1. Lieber ein Ende mit Schrecken. Wer glaubt im Ernst, dass der neue Flughafen jemals funktionieren wird? Im Vergleich zu den bisherigen Flughäfen wird die Zahl der Check-in-Schalter von 186 auf 94 fast halbiert, es gibt für alle Abflüge nur 30 Sicherheitsschleusen, zum großen Billigflieger-Terminal führt bloß ein schmaler Durchlass. Schon bei seiner Eröffnung würde der Airport hart an der Kapazitätsgrenze operieren, und die Erweiterungsmöglichkeit wären viel zu beschränkt: Neue Gates könnten nur mitten auf dem Flugfeld entstehen, Passagiere müssten dann unterirdisch dorthin gelangen.

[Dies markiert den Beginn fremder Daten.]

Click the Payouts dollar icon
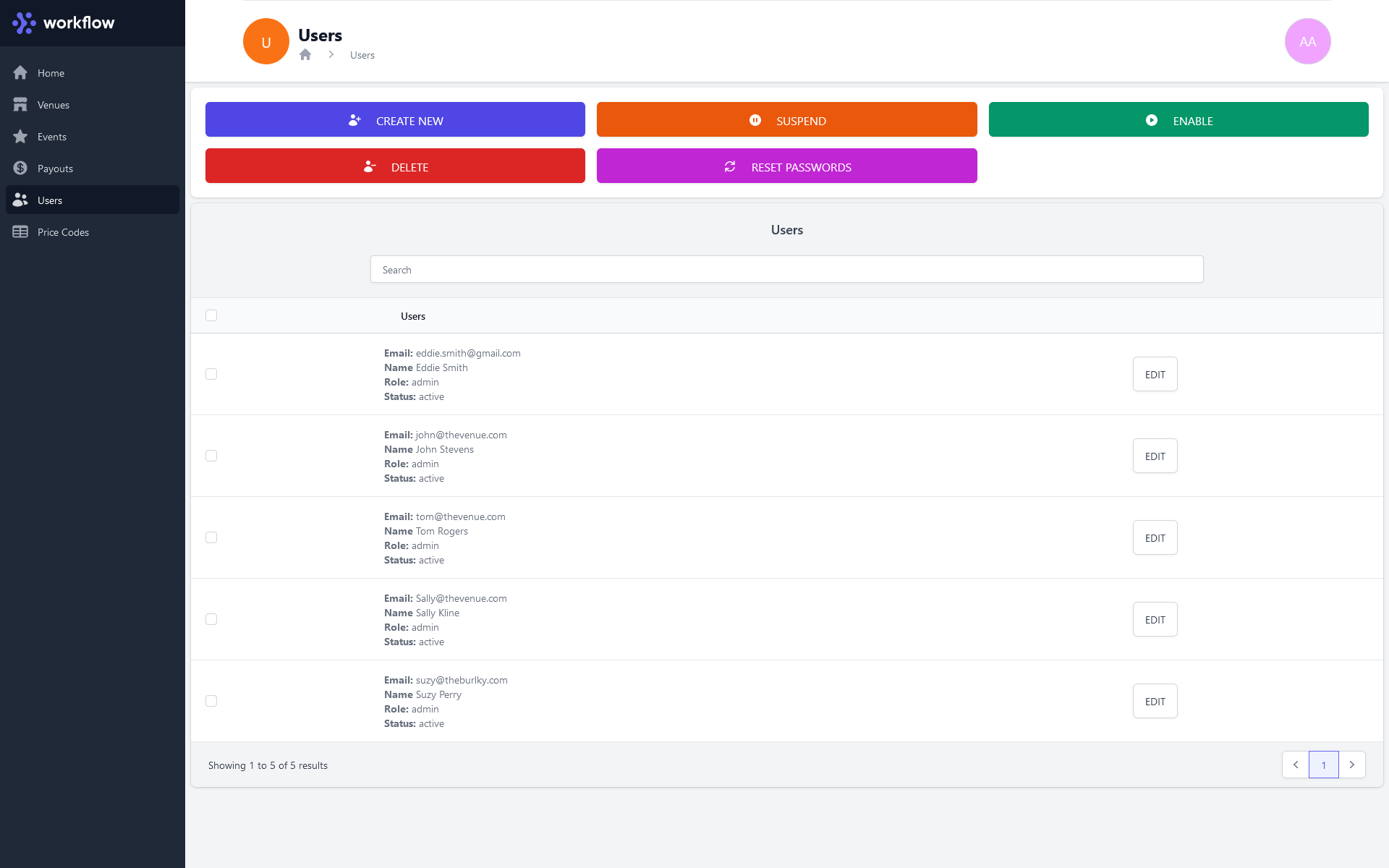click(x=20, y=169)
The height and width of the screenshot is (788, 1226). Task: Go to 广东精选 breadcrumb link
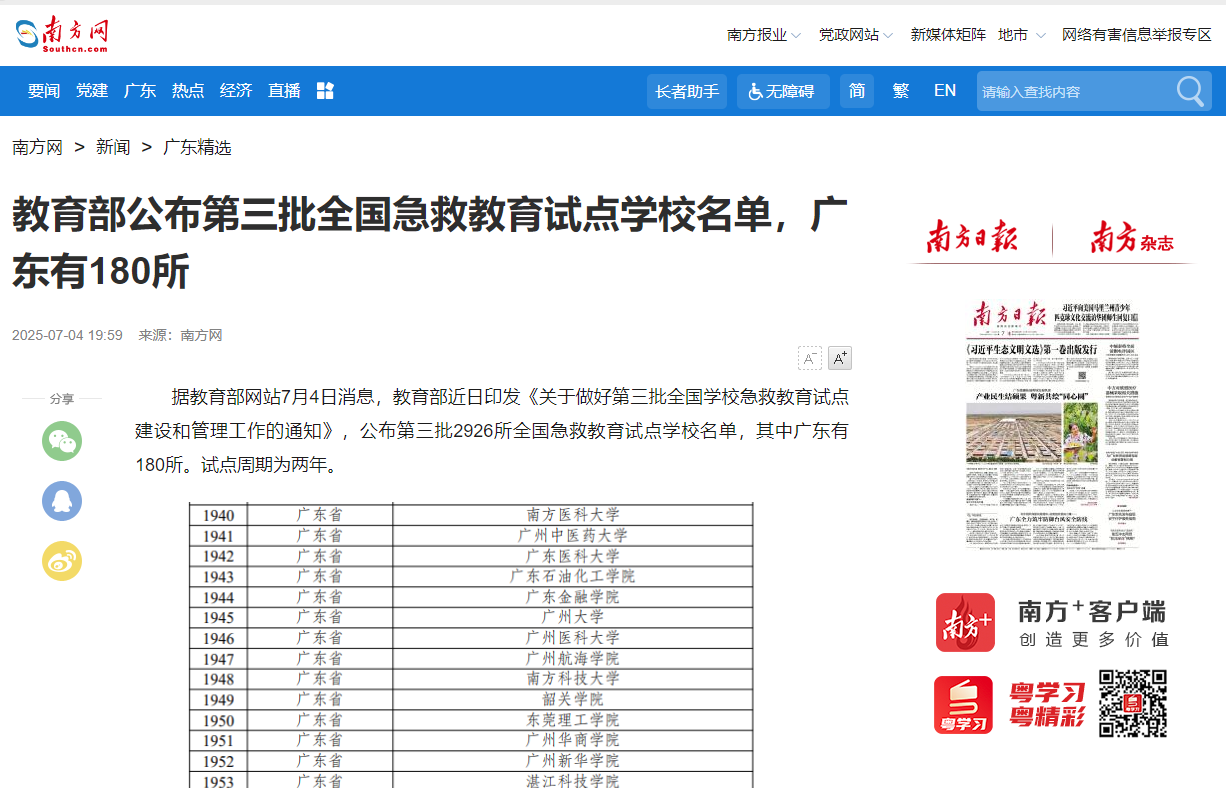pyautogui.click(x=197, y=148)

Und das sind nur die Schwierigkeiten, die jetzt schon jeder Laie auf den ersten Blick erkennt. Im Vergleich dazu sind die zusätzlichen Baracken-Terminals auf den beiden alten Flughäfen noch komfortabel. Die Eröffnung, selbst wenn sie nach immer neuen Verschiebungen irgendwann zustande kommt, wäre nur der Auftakt zu weiteren Pannen - ein Schrecken ohne Ende.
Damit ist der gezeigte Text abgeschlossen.